Égalités / Monde

Dans la Silicon Valley, des mannequins payées pour égayer les fêtes de bureau trop masculines

Temps de lecture : 2 min

Ces «mannequins d'ambiance et d'atmosphère» signent un contrat qui les empêche de révéler qu'elles sont payées pour venir à ces soirées d'ingénieurs.

Chaussures de femmes | Chris Goldberg via Flickr CC License by
Chaussures de femmes | Chris Goldberg via Flickr CC License by

Pour les fêtes de bureau à l'approche de Noël, de nombreuses entreprises de la Silicon Valley ont déjà réservé leurs mannequins «d'atmosphère et d'ambiance». Plusieurs agences proposent en effet les services de jolies femmes payées entre 50 et 200 dollars de l'heure pour venir discuter avec des employés de la tech.

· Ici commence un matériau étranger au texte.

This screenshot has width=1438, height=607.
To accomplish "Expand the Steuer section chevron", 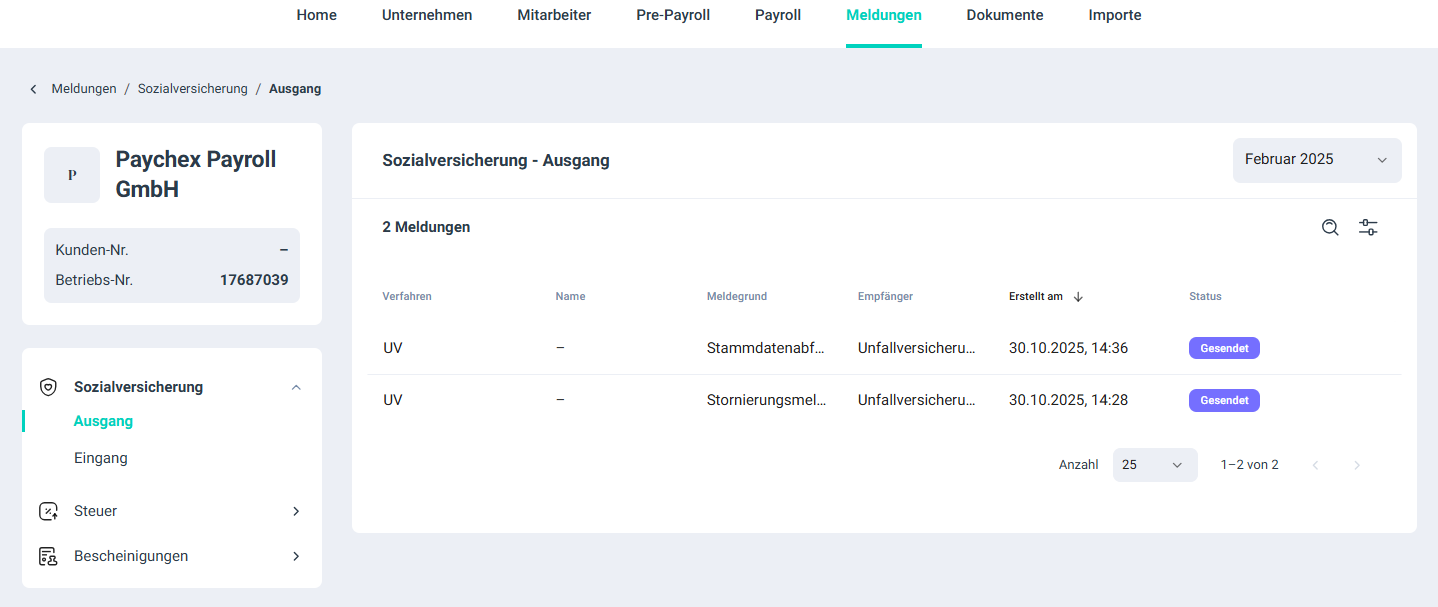I will [296, 511].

Les agences locales interviewées par Bloomberg disent que la demande a atteint des records cette année: les chefs d'entreprises ont besoin de quelques femmes supplémentaires dans un milieu majoritairement masculin.

Crédibilité douteuse

La directrice de Cre8 Agency explique que pour la fête d'une boîte de jeux vidéo, elle va envoyer 25 femmes et 5 hommes mannequins qui socialiseront avec les employés sans révéler qu'ils sont payés pour cela. Les employeurs sélectionnent les mannequins sur photos et leur font signer un contrat de confidentialité. Afin que le tout soit vaguement crédible, les mannequins ont une liste d'employés avec lesquels ils sont censés être amis, ce qui expliquerait leur présence.

L'arrangement est pourtant assez bancal: certains mannequins ont des contrats qui les empêchent de boire à ces événements ou d'échanger leurs coordonnées avec les employés.

Dans la Silicon Valley, l'utilisation de mannequins a toujours été fréquente lors des salons de la tech, avec des femmes embauchées pour «présenter des produits». Mais récemment, c'est le «mannequin d'ambiance» qui a le vent en poupe, et les boîtes demandent parfois des détails vestimentaires particuliers.

Comportements problématiques

Olya Ishchukova, la directrice d'une autre agence de mannequins, Models in Tech, explique qu'elle refuse systématiquement les clients qui exigent des décolletés, des mini-shorts, ou des déguisements (bodys en latex par exemple).

Car ce genre de fêtes peut encourager des comportements problématiques. L'investisseur d'Uber Shervin Pishevar est notamment accusé par une ancienne collègue d'avoir mis sa main sous sa jupe pendant l'une de ces fêtes (d'autres femmes l'accusent de harcèlement sexuel).

La directrice de Cre8 Agency explique qu'elle visite toujours les locaux d'une entreprise avant d'accepter un contrat, et si plusieurs personnes sont «lourdingues» avec elle, elle refuse de poursuivre la collaboration.